> [WHAT THE TASK ASKS]
The lines from the one containing "This screenshot has width=1745, height=981." through the last line below, both ends included, must be reproduced exactly, with no pictures.

◇ ◇ ◇

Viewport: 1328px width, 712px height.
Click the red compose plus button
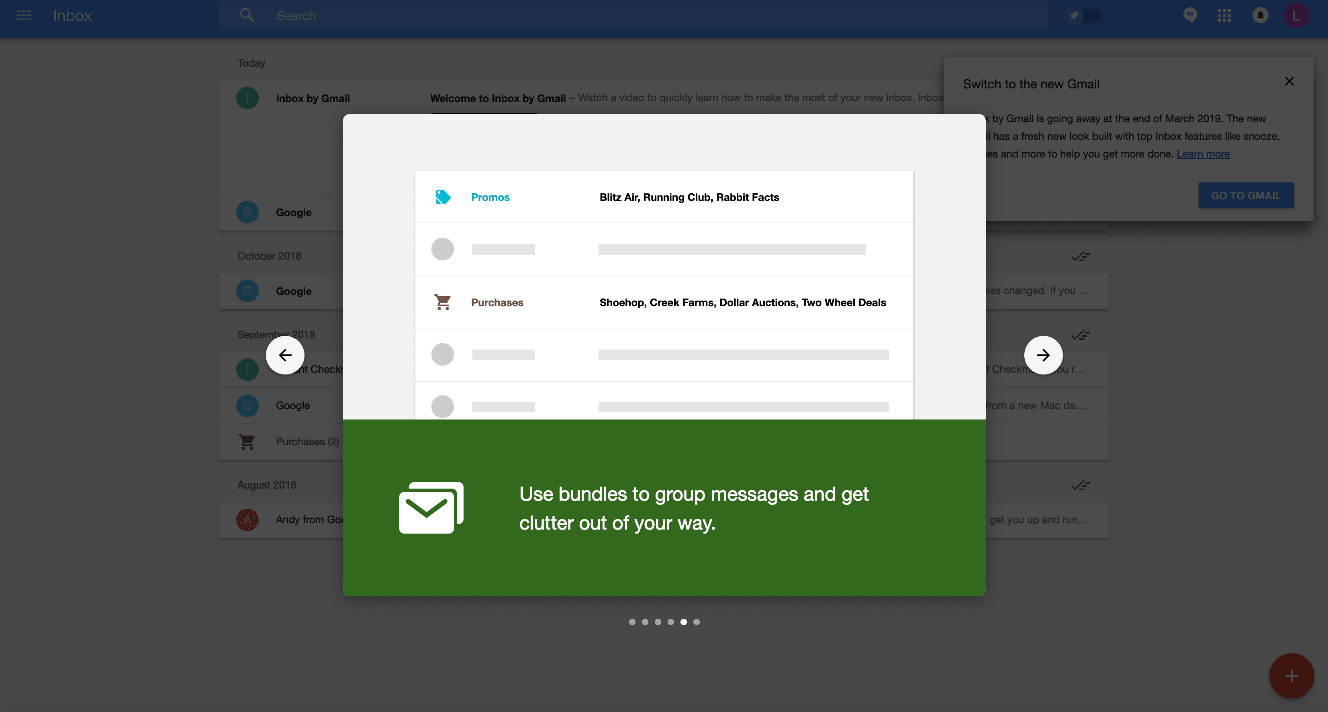point(1291,676)
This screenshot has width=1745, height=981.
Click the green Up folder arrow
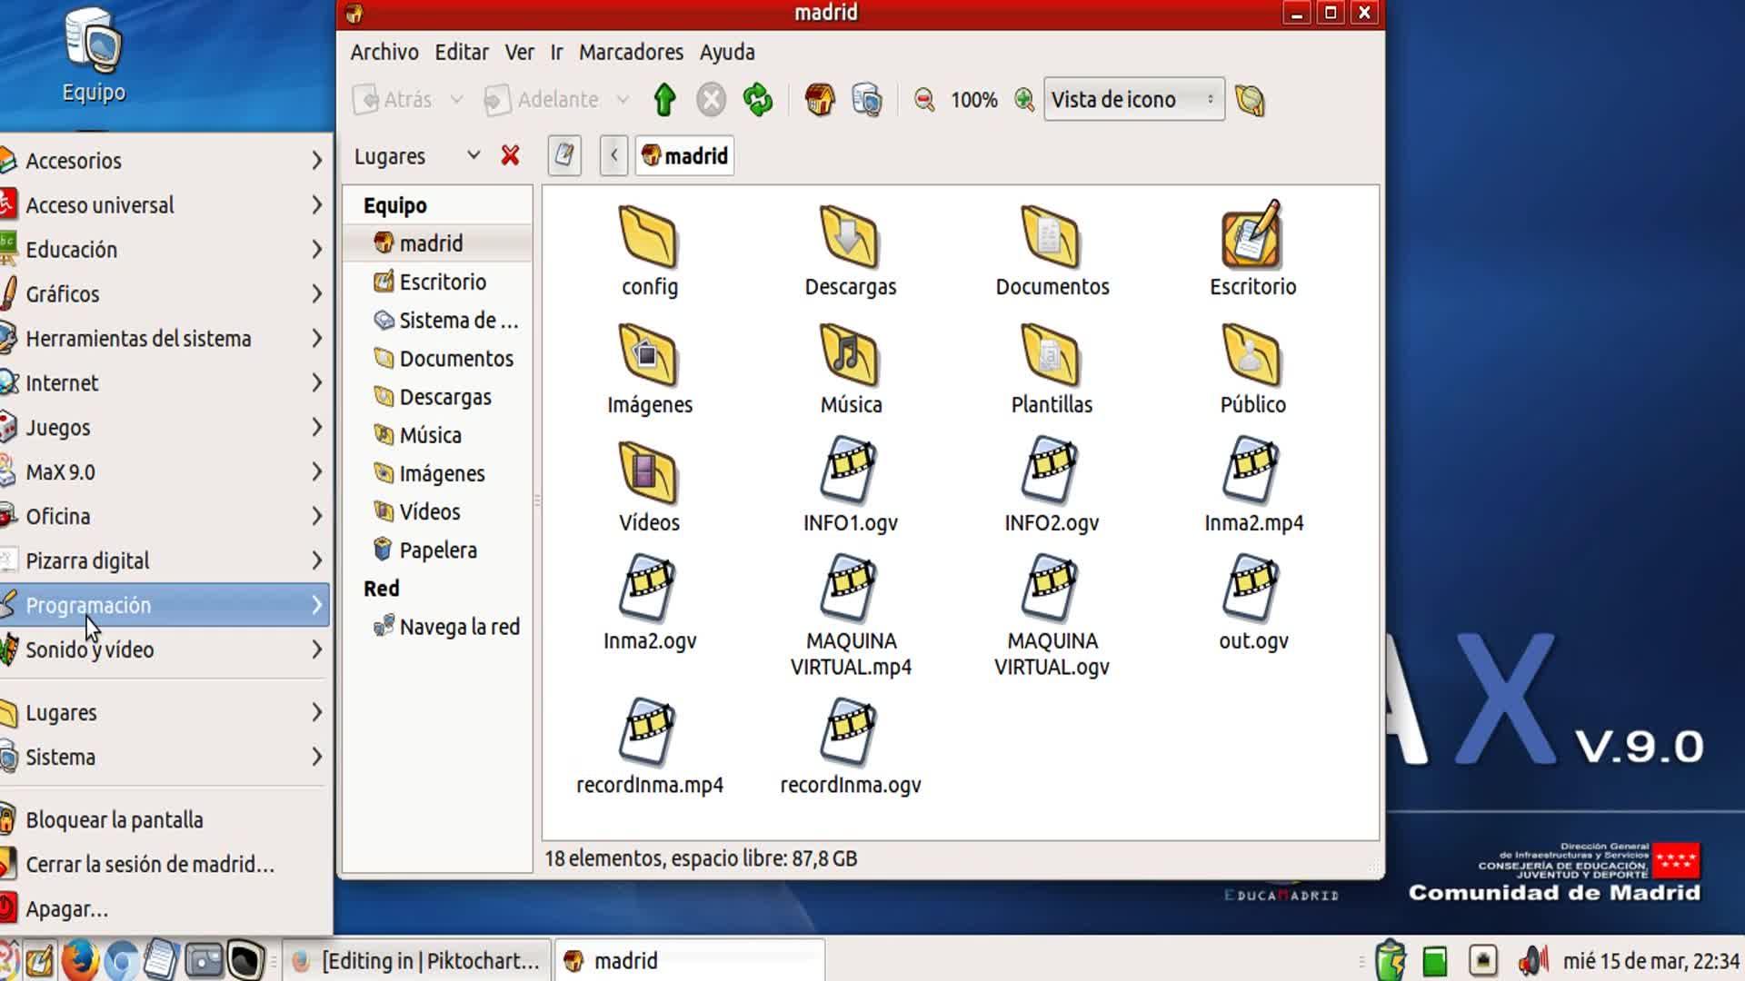pyautogui.click(x=664, y=100)
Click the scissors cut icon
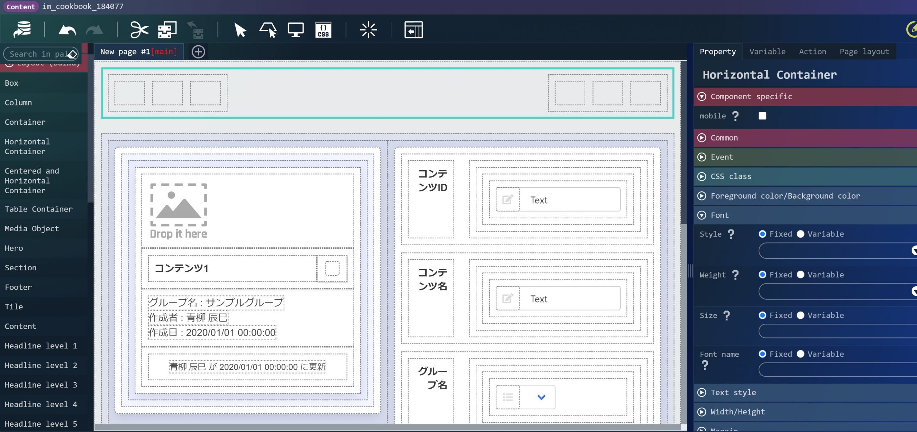Image resolution: width=917 pixels, height=432 pixels. [139, 30]
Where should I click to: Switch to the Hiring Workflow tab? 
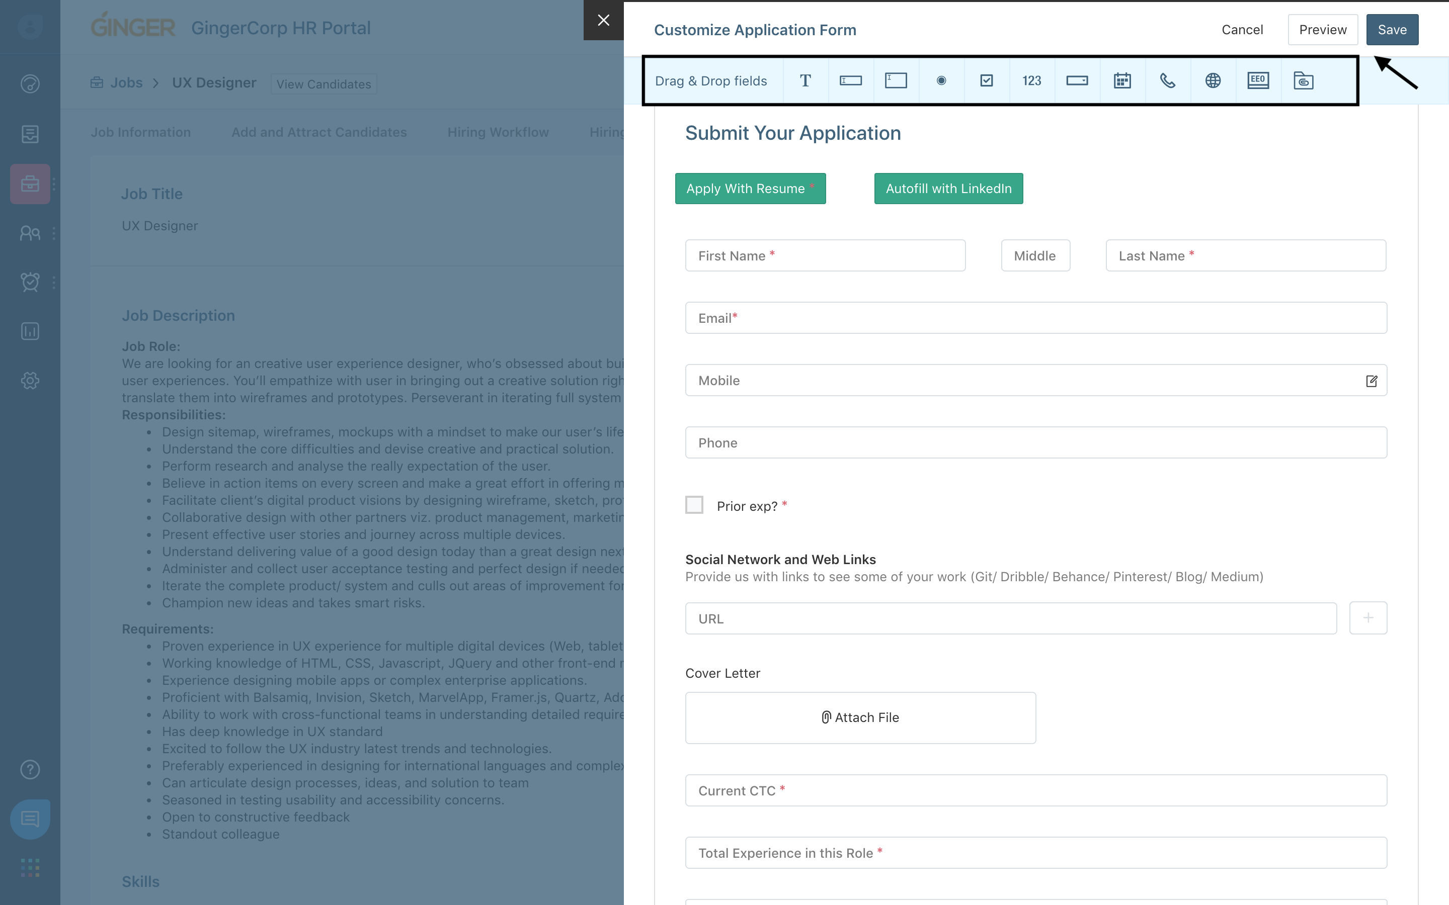click(498, 132)
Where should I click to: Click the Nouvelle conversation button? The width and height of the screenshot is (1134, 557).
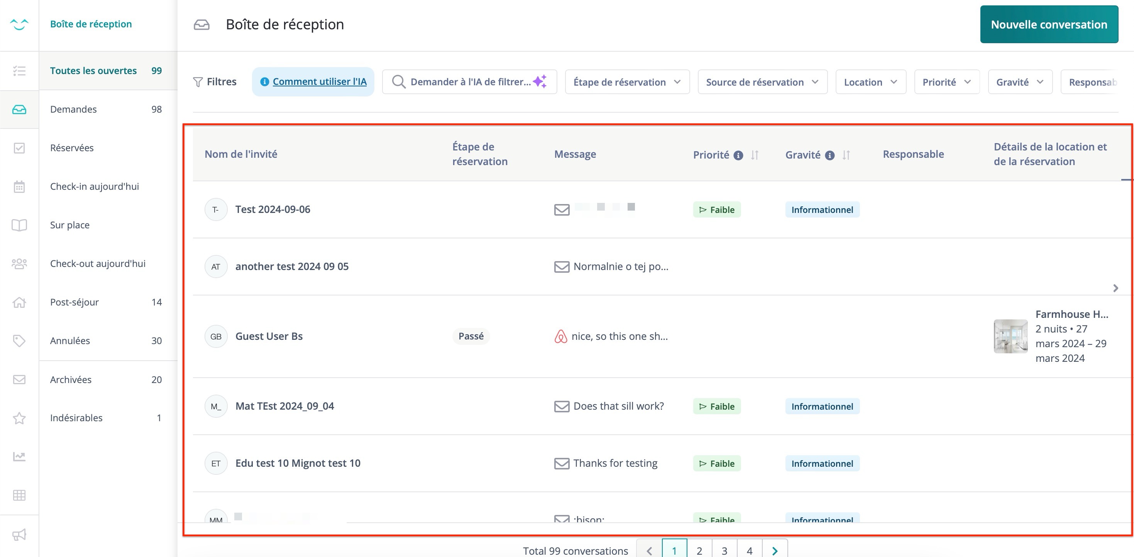(x=1049, y=24)
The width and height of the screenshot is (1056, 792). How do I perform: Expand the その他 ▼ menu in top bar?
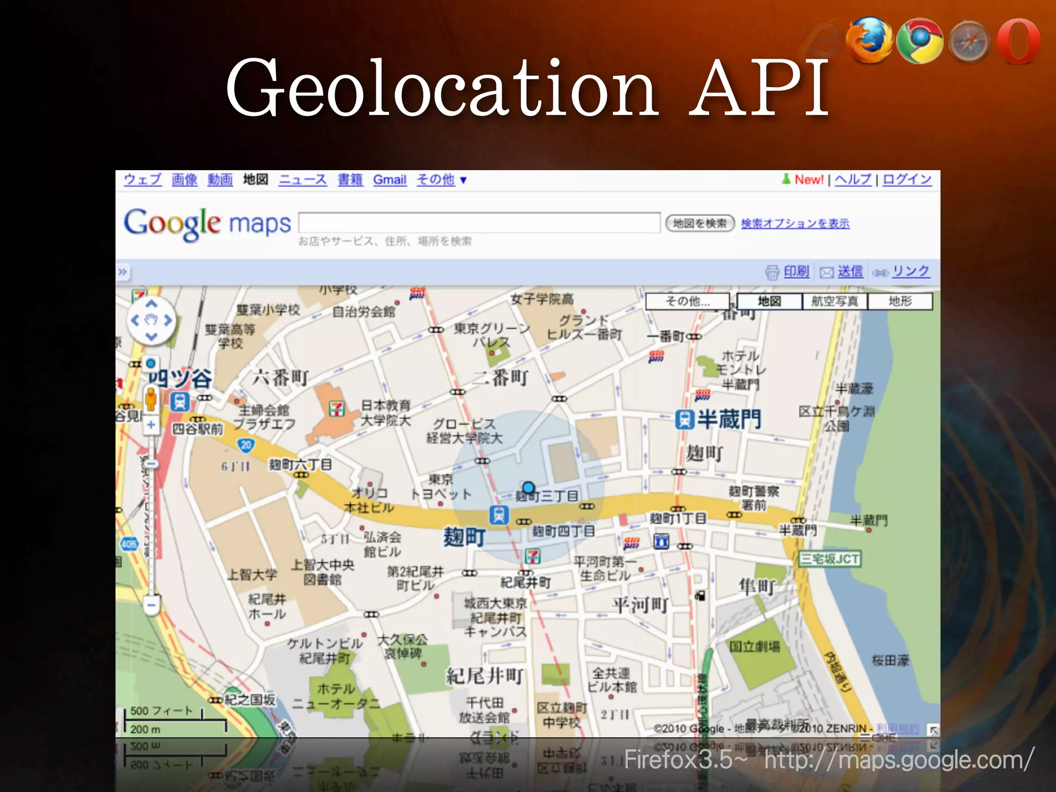[x=441, y=179]
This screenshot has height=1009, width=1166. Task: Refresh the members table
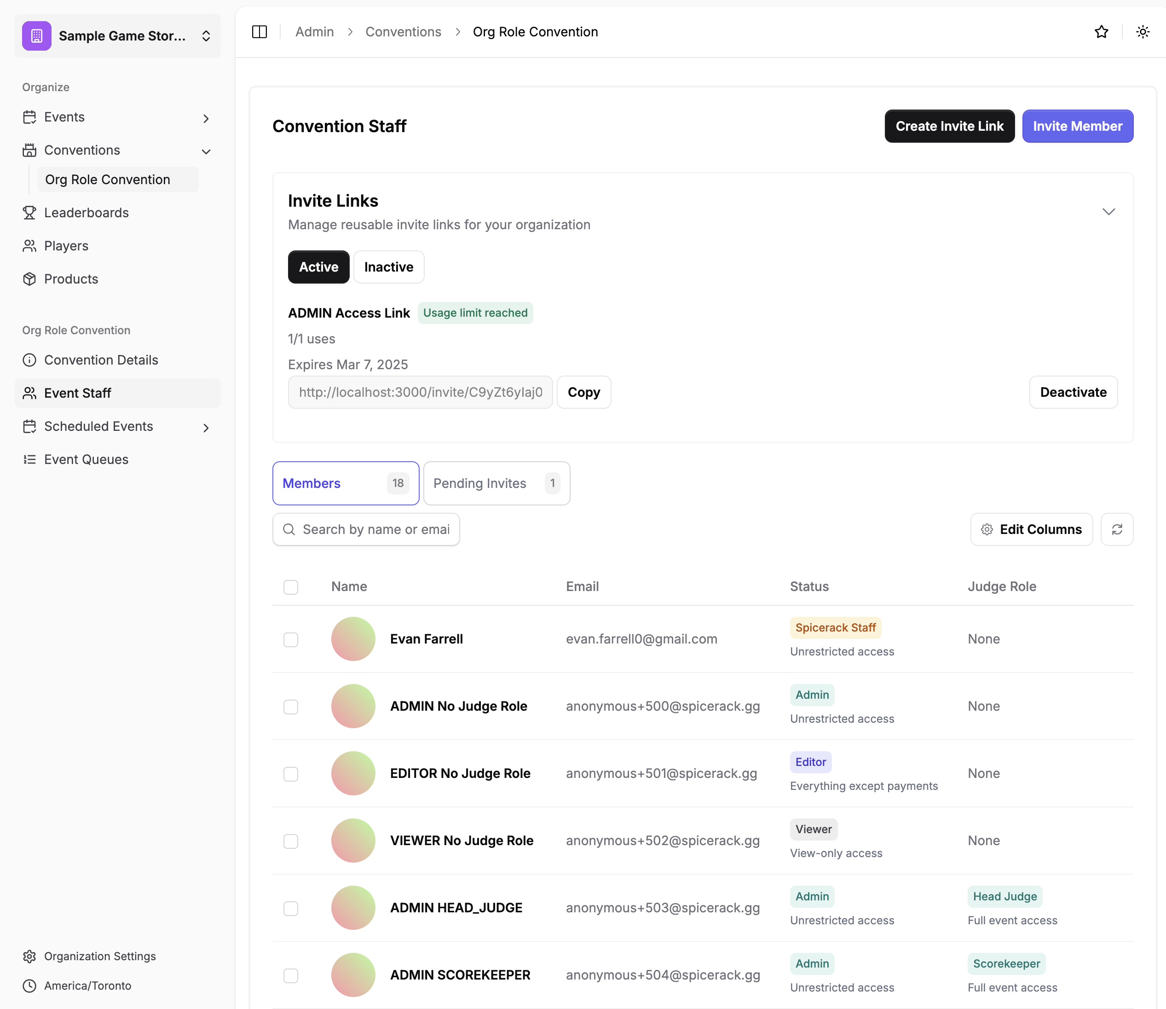pyautogui.click(x=1116, y=529)
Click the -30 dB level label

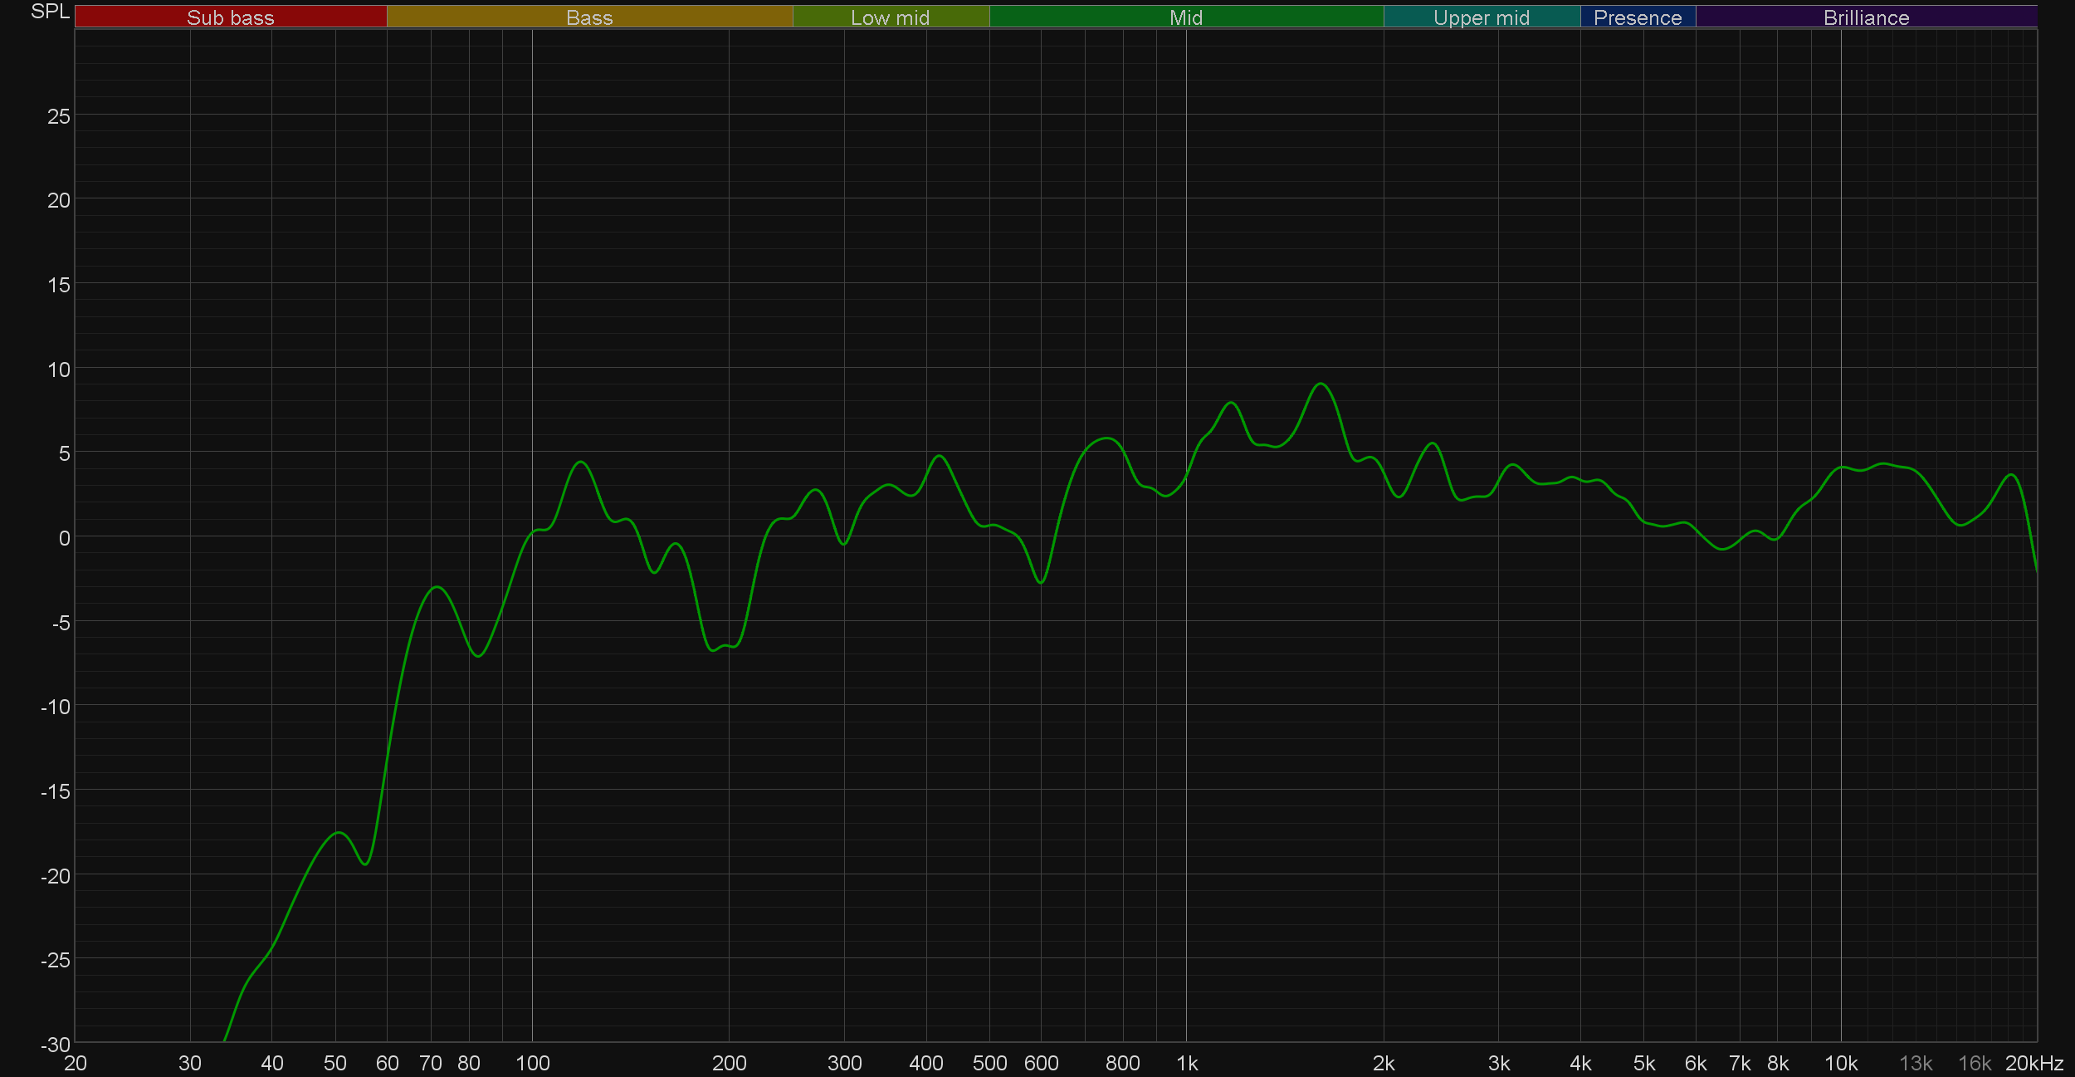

◇ ◇ ◇

> [RESPONSE]
This screenshot has width=1745, height=981.
Click the green Up folder arrow
pyautogui.click(x=664, y=100)
Click the scissors cut icon
Image resolution: width=917 pixels, height=432 pixels. [139, 30]
Where should I click to: Switch to the Hiring Workflow tab? 
click(498, 132)
Where should I click to: Click the Nouvelle conversation button? The width and height of the screenshot is (1134, 557).
(x=1049, y=24)
The width and height of the screenshot is (1056, 792). How do I perform: Expand the その他 ▼ menu in top bar?
[x=441, y=179]
This screenshot has height=1009, width=1166. Task: Refresh the members table
pyautogui.click(x=1116, y=529)
Click the -30 dB level label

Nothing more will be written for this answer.